Feminist scholarship has found, Faludi says, that the ideology that kept women down during the nineteenth century—the notion of a separate sphere, where the most important thing women could do was to be mothers—was turned around and used as a justification for women’s going out into the world. If women were the keepers of the moral virtue, the logic went, they should be out there defending that virtue. This view was the basis not just for suffrage, Faludi says, but also for temperance, settlement houses, and the establishment of all-female colleges. Women were the social housekeepers.
But after women gained the right to vote, in 1920, things fell apart. “Within a couple of years, you look around and young women are testifying to their disgust with feminism,” Faludi says. At the Schlesinger Library, she studied popular culture of the 1920s, including advertising campaigns, novels, and fashion. “The culture seems to argue that young women can find liberation by shopping, drinking, driving, and hanging out with the boys,” she says. “The stand-alone girl is suddenly the ideal, and Mom be damned.”
Faludi plans to extend her analysis into the second wave of feminism, during the late 1960s and early 1970s, though she’s not yet there in her research. She does say, however, that when feminism resurfaced during that period, it wasn’t Mom who was lauded but sisters. “The mother-daughter drama works out in a very different way then,” she says, “with a sort of erasure of the mother in an effort to base feminism on peer relationships between women.” These relationships, she points out, were often extremely fraught and, while they could lead to sisterly bonds, they could also end in ugly conflict.
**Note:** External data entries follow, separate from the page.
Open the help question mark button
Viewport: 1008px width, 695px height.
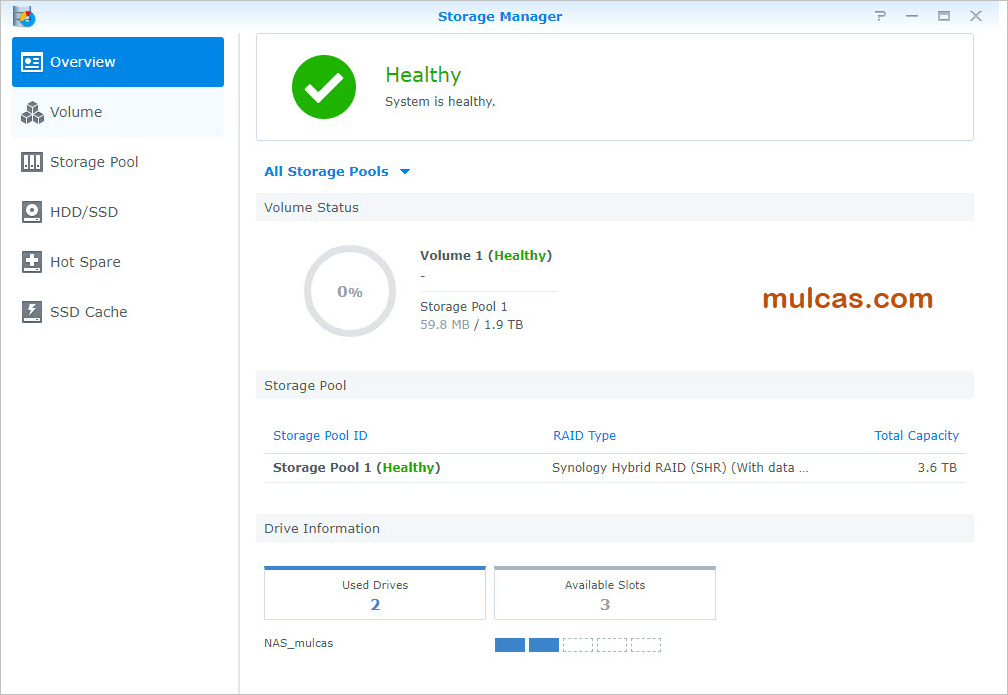(x=880, y=16)
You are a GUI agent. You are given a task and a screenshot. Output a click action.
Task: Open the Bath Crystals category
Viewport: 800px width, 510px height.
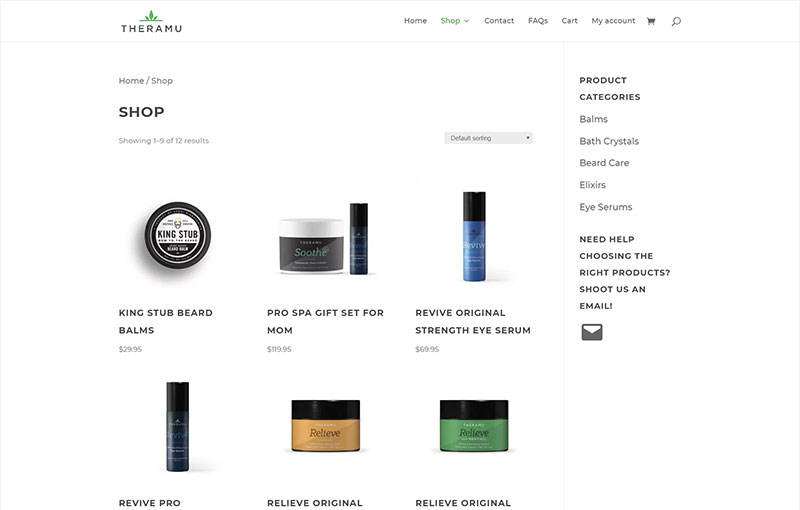point(609,141)
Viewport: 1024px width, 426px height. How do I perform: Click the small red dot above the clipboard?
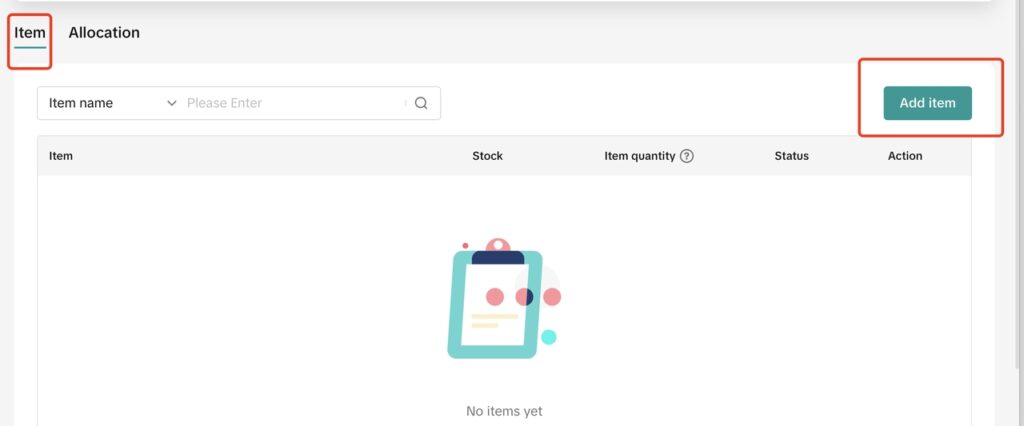(465, 245)
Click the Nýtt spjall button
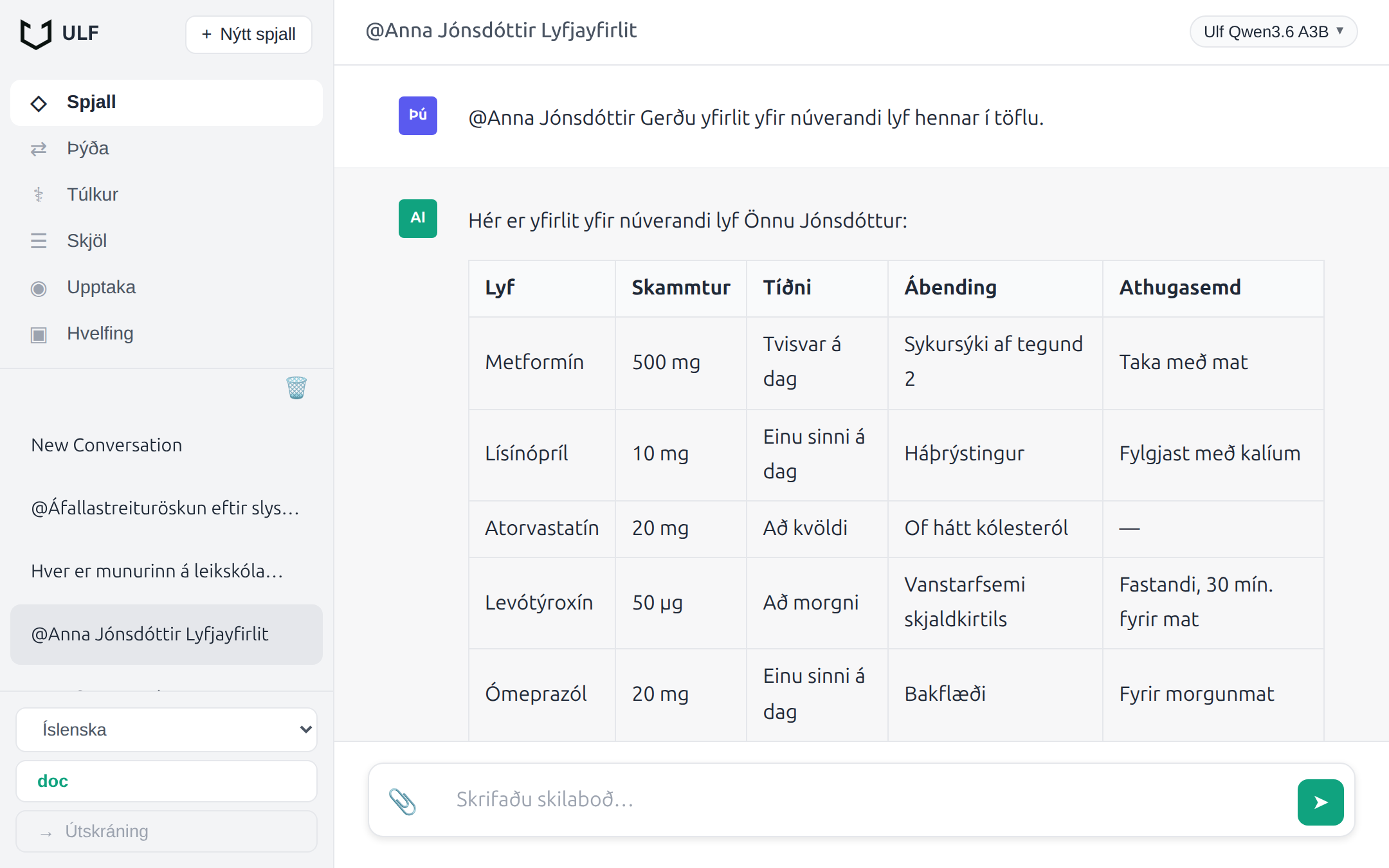This screenshot has width=1389, height=868. coord(249,34)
Clearly, the competition among sisters can be every bit as extreme as the complicated emotions between mothers and daughters.
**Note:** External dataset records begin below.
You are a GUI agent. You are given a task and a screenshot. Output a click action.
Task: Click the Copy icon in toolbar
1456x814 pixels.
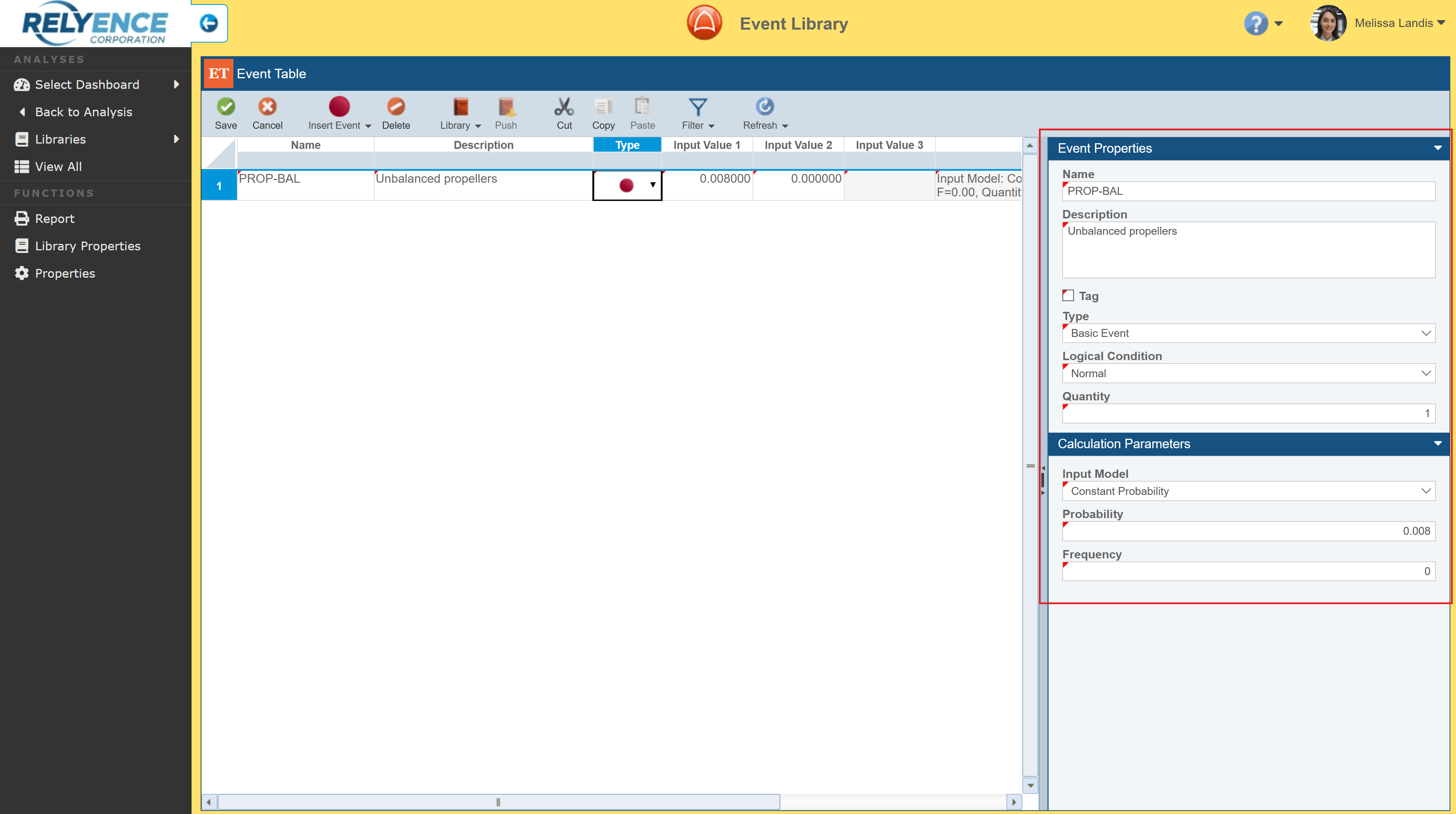click(603, 106)
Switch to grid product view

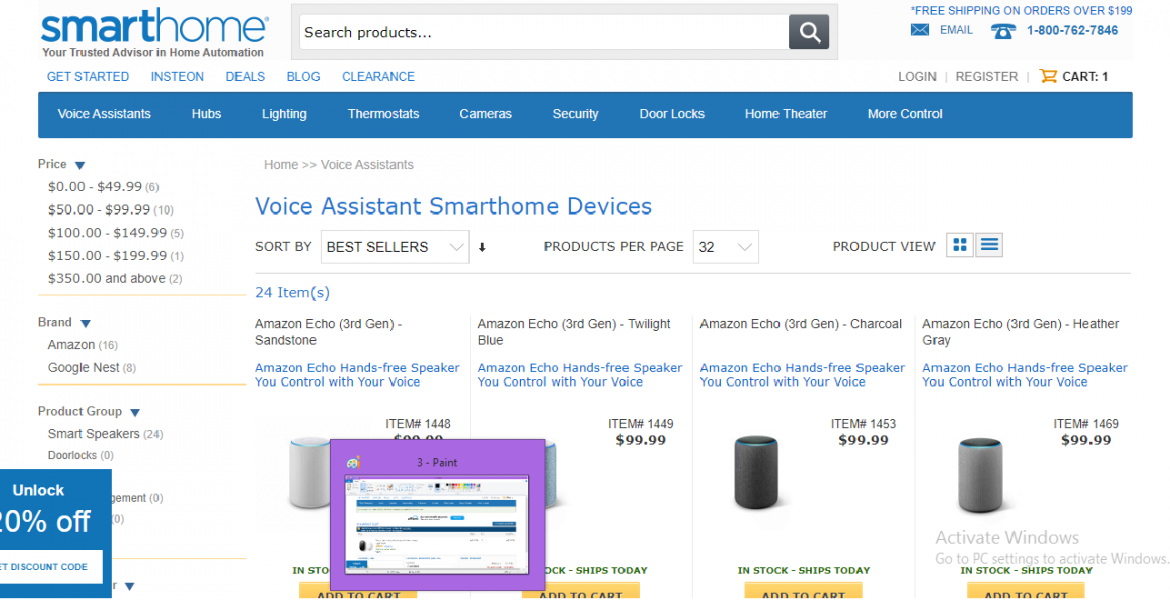[x=960, y=245]
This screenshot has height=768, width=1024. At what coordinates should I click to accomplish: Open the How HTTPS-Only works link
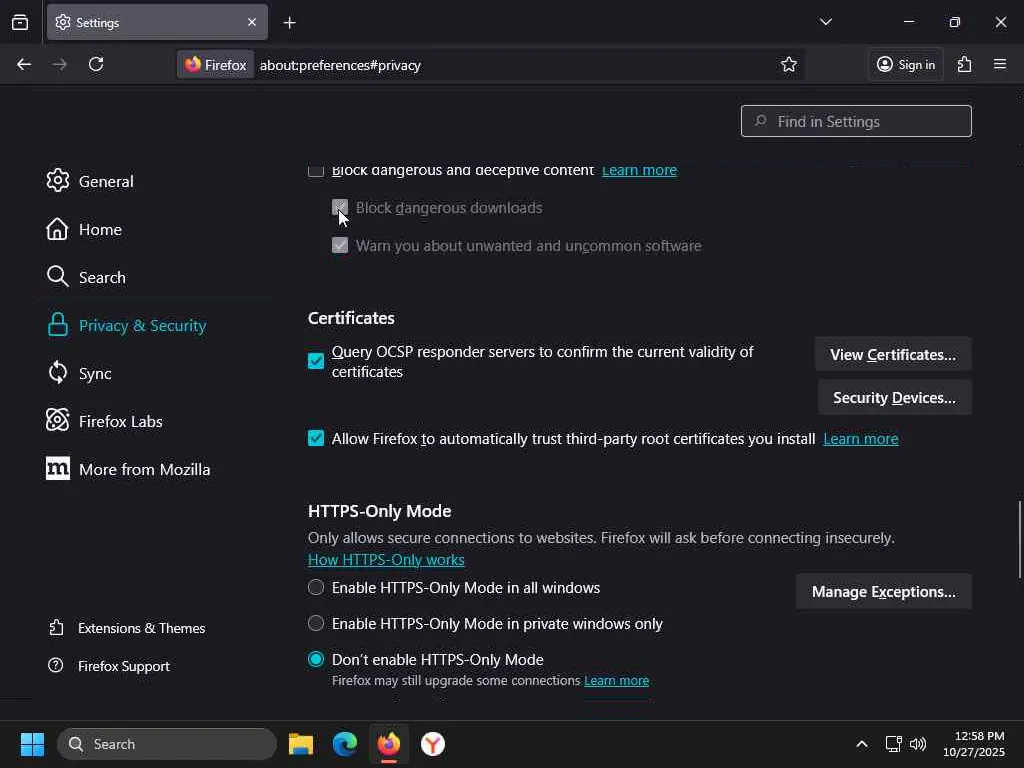point(386,560)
Considering the views of younger women, Faludi points out that many are reluctant to call themselves feminists. During Hillary Clinton’s campaign for president, exit polls and media interviews repeatedly showed that they expressed their misgivings about Clinton by saying, for example, that she reminded them of their nagging mothers.
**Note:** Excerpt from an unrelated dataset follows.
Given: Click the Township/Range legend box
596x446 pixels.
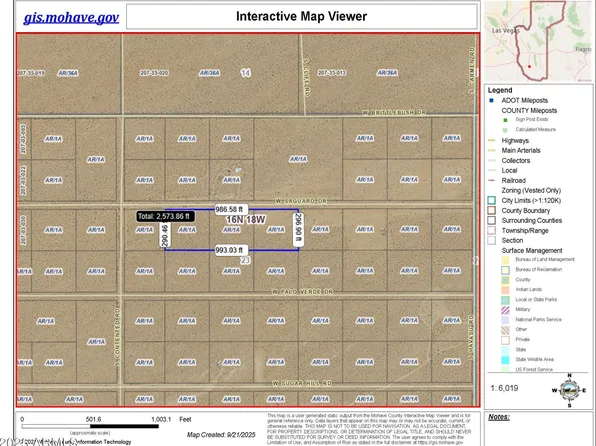Looking at the screenshot, I should pyautogui.click(x=491, y=230).
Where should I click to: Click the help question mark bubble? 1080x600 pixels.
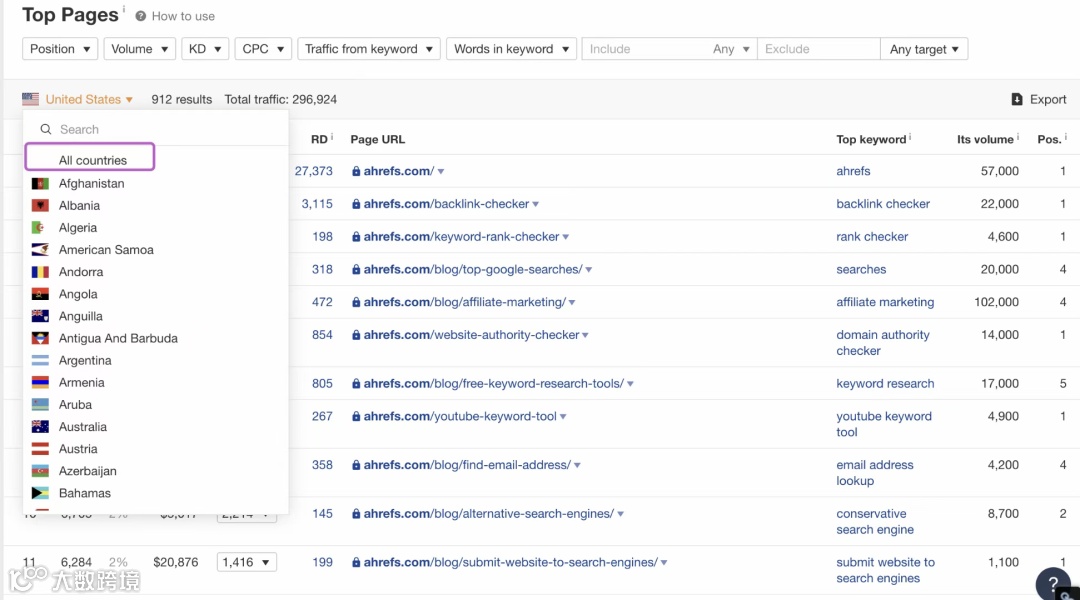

The upshot of all this acrimony is that the women’s movement doesn’t advance from one generation to the next. As Faludi pointed out in “Second-Place Citizens,” an August 2008 op-ed piece in the New York Times, “The salaries of women in managerial positions are on average lower today than in 1983.” And the top twenty occupations for women were the same in 2007 as they were half a century ago. So many women’s movements, so little progress.
Looking ahead, Faludi says she still has a lot of research to do on her book and is happy to be staying on in Cambridge for at least another year after her Radcliffe fellowship ends, in May. Her partner, Russ Rymer, also a journalist and the author of several books, is currently a lecturer in science writing at the Massachusetts Institute of Technology and will be a Radcliffe Institute fellow next year.
While she’s talking about the future, what does she think about the future of her profession of journalism? “It’s deeply depressing,” Faludi says, pointing out that some original reporting has been done on the Internet, but not much. “Most of the news on the new media comes from old media,” she says. “I like to think that this is all going to reshape itself into some radically new form that we can’t imagine yet, but that’s a ways down the road, if ever.”
The same could be said for the women’s movement: Maybe someday it will reshape itself into a force that makes progress from mother to daughter, from one generation to the next, but that’s a ways down the road.